Network cloning unfolds the effect of clustering on dynamical processes

TL;DR

This paper introduces network L-cloning, a method to generate ensembles of networks with preserved degree distributions but reduced clustering, enabling analysis of how short loops influence dynamical processes and the accuracy of tree-based theories.

Contribution

The paper presents a novel network cloning technique that preserves degree distributions while systematically reducing clustering, facilitating the study of loop effects on network dynamics.

Findings

Dynamics on L-cloned networks are well-described by tree-based theories for large L.

Short loops significantly affect the accuracy of certain dynamical models.

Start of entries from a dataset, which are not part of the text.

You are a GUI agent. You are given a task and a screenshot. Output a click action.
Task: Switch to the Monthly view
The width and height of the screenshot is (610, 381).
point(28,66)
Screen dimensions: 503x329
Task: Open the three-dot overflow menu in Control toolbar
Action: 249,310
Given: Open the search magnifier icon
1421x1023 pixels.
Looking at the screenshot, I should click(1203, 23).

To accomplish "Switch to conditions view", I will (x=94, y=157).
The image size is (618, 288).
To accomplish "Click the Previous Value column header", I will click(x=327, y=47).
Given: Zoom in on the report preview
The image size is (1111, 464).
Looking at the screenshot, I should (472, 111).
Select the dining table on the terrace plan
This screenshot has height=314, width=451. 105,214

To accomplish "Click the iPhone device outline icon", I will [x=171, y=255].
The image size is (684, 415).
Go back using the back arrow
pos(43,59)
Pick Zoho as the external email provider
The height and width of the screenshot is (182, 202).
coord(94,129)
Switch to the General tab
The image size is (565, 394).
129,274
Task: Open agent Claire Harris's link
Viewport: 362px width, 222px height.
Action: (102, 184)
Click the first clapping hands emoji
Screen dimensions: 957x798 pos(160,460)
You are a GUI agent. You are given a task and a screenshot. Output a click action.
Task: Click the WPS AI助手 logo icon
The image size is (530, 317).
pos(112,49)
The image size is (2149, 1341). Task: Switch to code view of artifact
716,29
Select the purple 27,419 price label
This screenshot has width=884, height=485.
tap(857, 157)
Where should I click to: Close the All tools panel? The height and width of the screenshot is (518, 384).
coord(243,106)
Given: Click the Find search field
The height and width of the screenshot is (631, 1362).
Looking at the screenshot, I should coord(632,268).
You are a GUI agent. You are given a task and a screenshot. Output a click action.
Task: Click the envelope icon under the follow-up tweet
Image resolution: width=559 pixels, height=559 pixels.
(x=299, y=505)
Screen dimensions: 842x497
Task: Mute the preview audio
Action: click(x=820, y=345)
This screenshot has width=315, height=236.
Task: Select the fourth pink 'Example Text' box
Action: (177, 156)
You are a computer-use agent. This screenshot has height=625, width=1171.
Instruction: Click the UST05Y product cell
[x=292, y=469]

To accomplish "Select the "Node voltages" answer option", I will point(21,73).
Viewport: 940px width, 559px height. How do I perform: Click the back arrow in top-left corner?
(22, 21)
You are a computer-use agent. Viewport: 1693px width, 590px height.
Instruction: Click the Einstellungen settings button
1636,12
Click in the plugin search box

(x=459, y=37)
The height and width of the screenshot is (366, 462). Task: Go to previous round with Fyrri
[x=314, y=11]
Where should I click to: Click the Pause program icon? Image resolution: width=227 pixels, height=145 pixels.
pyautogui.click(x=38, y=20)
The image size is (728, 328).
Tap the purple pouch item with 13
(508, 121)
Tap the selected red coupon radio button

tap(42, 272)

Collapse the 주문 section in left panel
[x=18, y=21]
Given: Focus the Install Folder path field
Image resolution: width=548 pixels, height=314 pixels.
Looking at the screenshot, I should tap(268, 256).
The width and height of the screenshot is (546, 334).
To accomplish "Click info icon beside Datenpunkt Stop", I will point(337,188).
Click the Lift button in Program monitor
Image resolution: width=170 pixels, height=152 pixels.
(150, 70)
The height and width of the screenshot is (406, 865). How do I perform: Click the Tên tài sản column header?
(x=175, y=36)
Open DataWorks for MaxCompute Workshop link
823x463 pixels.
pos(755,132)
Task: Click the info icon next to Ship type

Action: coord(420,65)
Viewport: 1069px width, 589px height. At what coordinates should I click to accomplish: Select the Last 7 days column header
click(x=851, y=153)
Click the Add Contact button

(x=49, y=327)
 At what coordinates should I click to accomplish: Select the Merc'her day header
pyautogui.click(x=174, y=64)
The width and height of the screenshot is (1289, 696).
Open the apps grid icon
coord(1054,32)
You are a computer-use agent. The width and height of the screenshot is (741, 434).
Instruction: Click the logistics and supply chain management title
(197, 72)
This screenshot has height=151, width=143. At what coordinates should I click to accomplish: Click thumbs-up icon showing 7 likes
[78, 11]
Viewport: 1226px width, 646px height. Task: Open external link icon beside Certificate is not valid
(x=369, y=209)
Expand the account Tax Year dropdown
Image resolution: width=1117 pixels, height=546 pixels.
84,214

L-cloning allows controlled investigation of loop effects in complex networks.

Abstract

We introduce network $L$-cloning, a technique for creating ensembles of random networks from any given real-world or artificial network. Each member of the ensemble is an $L$-cloned network constructed from $L$ copies of the original network. The degree distribution of an $L$-cloned network and, more importantly, the degree-degree correlation between and beyond nearest neighbors are identical to those of the original network. The density of triangles in an \LC network, and hence its clustering coefficient, is reduced by a factor of $L$ compared to those of the original network. Furthermore, the density of loops of any fixed length approaches zero for sufficiently large values of $L$. Other variants of $L$-cloning allow us to keep intact the short loops of certain lengths. As an application, we employ these network cloning methods to investigate the effect of short loops on dynamical processes running on networks and to inspect the accuracy of corresponding tree-based theories. We demonstrate that dynamics on $L$-cloned networks (with sufficiently large $L$) are accurately described by the so-called adjacency tree-based theories, examples of which include the message passing technique, some pair approximation methods, and the belief propagation algorithm used respectively to study bond percolation, SI epidemics, and the Ising model.